A new method of real-time cycle-slip detection and repair for BeiDou navigation satellite system (BDS) triple-frequency undifferenced observations is proposed. The method, which is based on code–phase and geometry-free phase combinations, composes linearly independent combination observations to uniquely determine the cycle-slip of original frequency phase observations in two independent steps. First, two extra-wide lane (EWL) code–phase combinations are utilised to determine the EWL combination cycle-slips. The sum of the carrier phase combination coefficients is zero. Second, the geometry-free phase combination with a non-zero sum of combination coefficients composes linearly independent combination observations with two code–phase combinations.
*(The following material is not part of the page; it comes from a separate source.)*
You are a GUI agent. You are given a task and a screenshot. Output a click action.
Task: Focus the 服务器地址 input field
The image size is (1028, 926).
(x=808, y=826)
Ionospheric delay variance systematic deviation is corrected with several previous carrier-phase observations without cycle-slip, which seriously affect the accuracy of the geometry-free phase combination observations. The BDS triple-frequency carrier-phase and code observations of different satellite types at 30 s sampling interval, which involve increased active ionospheric conditions in 1 day, are utilised to test the method. Results show that the proposed method can efficiently detect and accurately repair any cycle-slip combinations in real-time for different satellite types under active ionospheric conditions. No erroneous and leakage judgments are observed in the test.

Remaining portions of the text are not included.